Bailey described himself as a high school runner who left the sport for 25 years and rediscovered it when his own children joined cross country.  Bailey's sister was Scott's middle school cross country coach, and his daughter, Blake, is on the Winamac high school team with Scott.

"I had told my sister, the middle school coach, I'd be happy to run with Hannah if they needed me, but she had friends to run with then," Bailey said. "I was standing around right before the second high school meet and Hannah asked me to run with her. I'd never guided before, and didn't really know how much she could see, so it took us a while to figure that out."

At the start, Bailey said he's usually next to or behind Hannah who is, he confirmed, pretty aggressive off the line. Since runners are so close at that point, she can follow the back of the girl in front of her. Once it strings out, Bailey moves up next to Hannah, using verbal cues and holding forearms in bright sunlight or where there are a lot of turns or obstacles.

"Things come up pretty quick, so I try to tell her about turns and whatnot when we're about 30 yards away," said Bailey. "I tried to imagine what that's like for her, and I thought it must be like running at night with just a streetlight. She's got to trust what I tell her; she will hold back when she's unsure. I tell her how far it is up to the top of a hill, when the next turn is coming up, if it's straight and flat, and for how far."

Scott's best for 5K cross country so far is 23:23. Since there are only five girls on the Winamac team, she said that makes her "basically varsity." Scott and her teammates will compete in the Indiana High School Athletic Association Sectional 8 championship meet on Saturday at Logansport. 

"My older daughter, who goes to Purdue, said she wanted to run as Hannah's guide one time, but when she heard about her 23:23, she said, 'I don't think I could keep up with her,'" said Bailey.

Even though he wears a bright green t-shirt with GUIDE printed on the front, and race officials are apprised beforehand that there will be a guide runner, Bailey said he's hollered at by officials who think he's an overly enthusiastic coach or parent in nearly every race.


That experience alerted him to the possibility of violating rules inadvertently. "I asked some officials whether what I'm telling Hannah mid-race could be considered coaching," said Bailey. "They [officials] said I can tell her anything I want - it's never been challenged."

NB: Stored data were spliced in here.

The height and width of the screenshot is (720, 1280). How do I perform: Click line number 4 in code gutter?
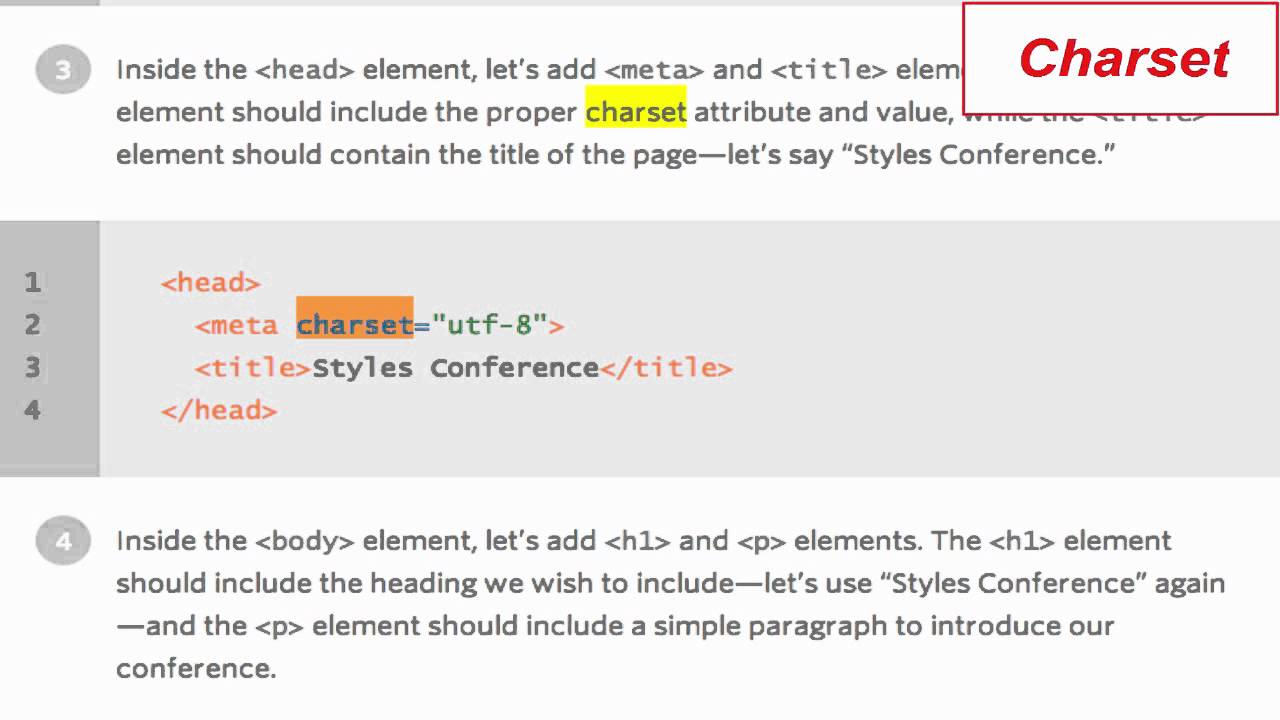(x=33, y=409)
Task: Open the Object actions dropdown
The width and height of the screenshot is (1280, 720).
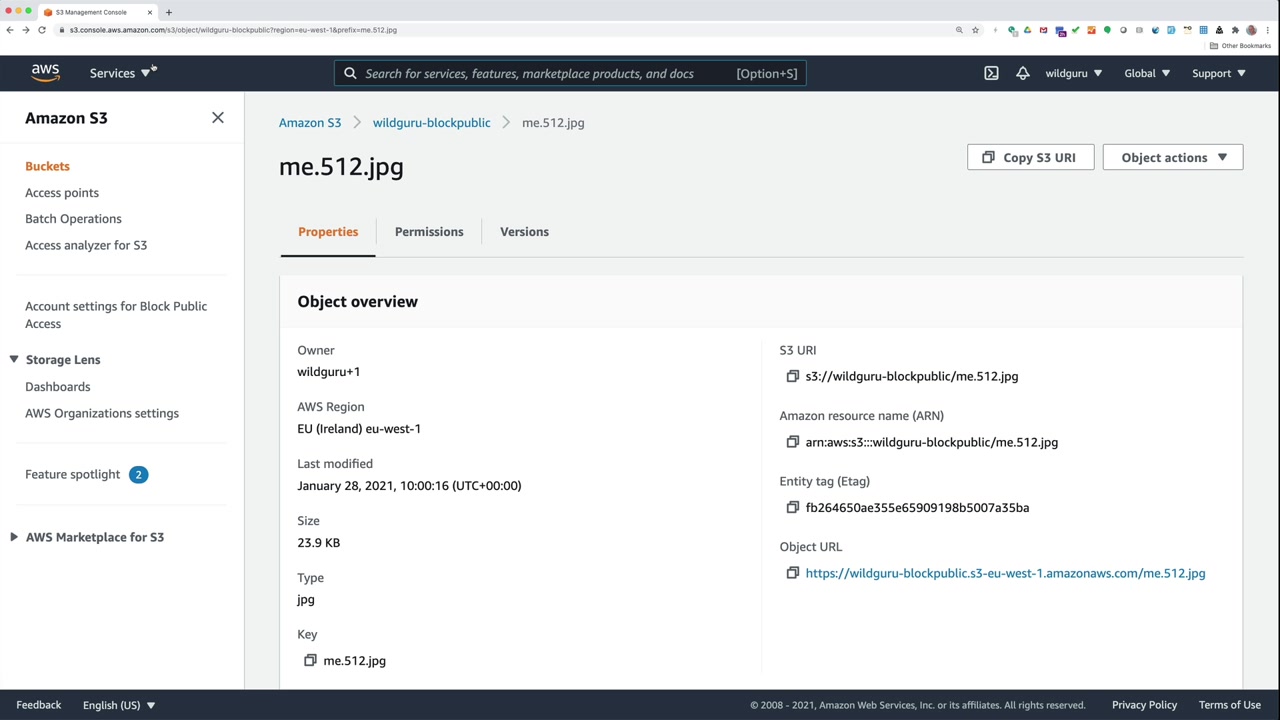Action: [x=1172, y=157]
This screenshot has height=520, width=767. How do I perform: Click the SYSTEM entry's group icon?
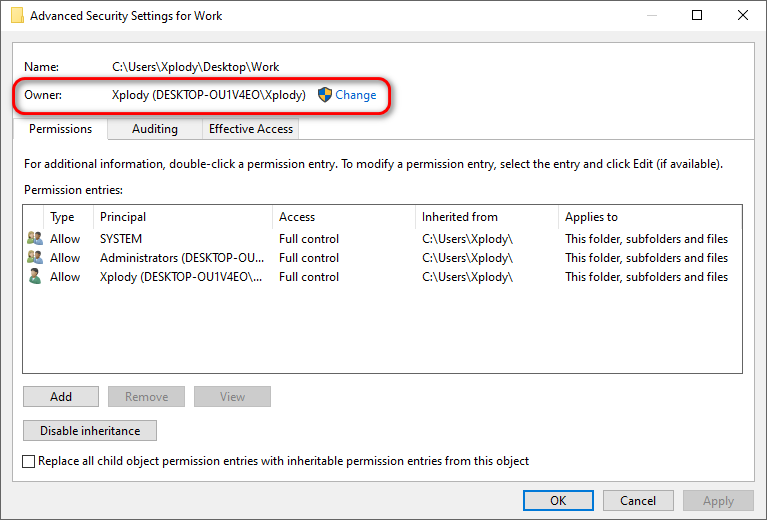pyautogui.click(x=35, y=239)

The National Federation of State High School Associations does not keep track of the number of visually-impaired high school cross country runners, but Director of Sports Becky Oakes said guides for vision-impaired runners are approved. When state associations ask about training for running guides, Oakes refers them to this video produced by the US Paralympics.

Phil Gardner from the IHSAA said requests from a school district for a visually impaired runner to be able to compete are reviewed by a risk and competition committee.  Gardner knew of at least one other visually impaired runner competing in Indiana now.  

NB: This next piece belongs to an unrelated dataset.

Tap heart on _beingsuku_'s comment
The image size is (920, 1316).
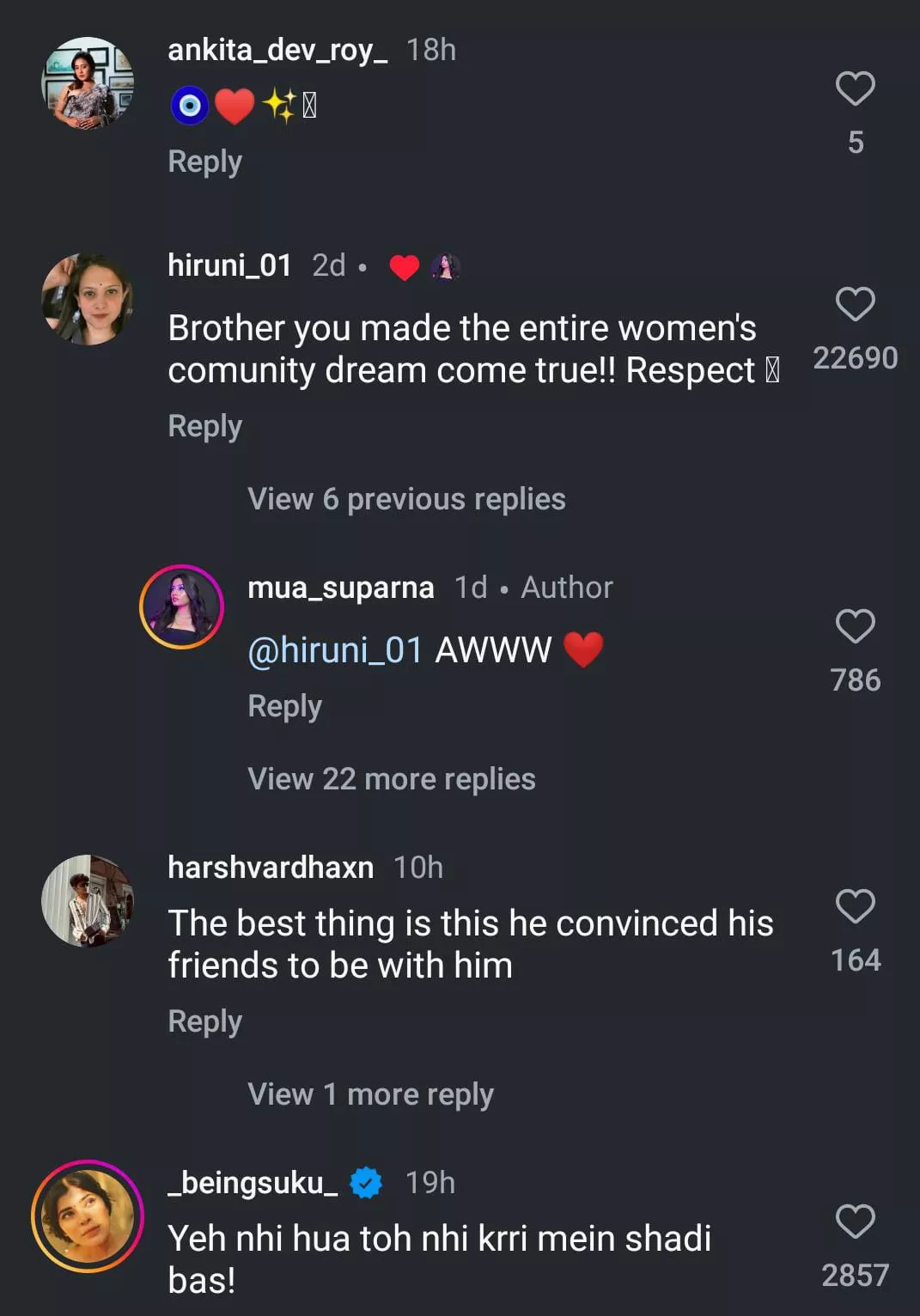tap(855, 1222)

Last fall, Logan Anderson of Franklin Community High School garnered national headlines when she was cleared by the IHSAA to compete with a guide runner. Anderson, who has since graduated, was rendered nearly blind by Oculocutaneous Albinism, a condition she was born with and one which affects about one in 20,000 people.

Scott and Bailey have found virtually all verbal communication is acceptable, as is holding arms or locking elbows while running. "He just can't pull me along," Scott said. 

According to the NFHS, there has never been an incident in which a guide was accused of providing too much assistance.

Scott only uses Bailey's guiding services for meets: at practice, her teammates help her out when needed. She's pretty much memorized Winamac's home cross country course, step by step and turn by turn.

"One thing people don't realize is that she has no idea how far she's gone or at what point in the race she is," said Bailey. "I'll tell her 'Half-mile to go,' or 'Quarter-mile straight ahead, time to go, let's go.' You know, when you can see the finish, you get that boost of energy. She can't see the finish line so I try to get her to feel what I can see, that finish line energy."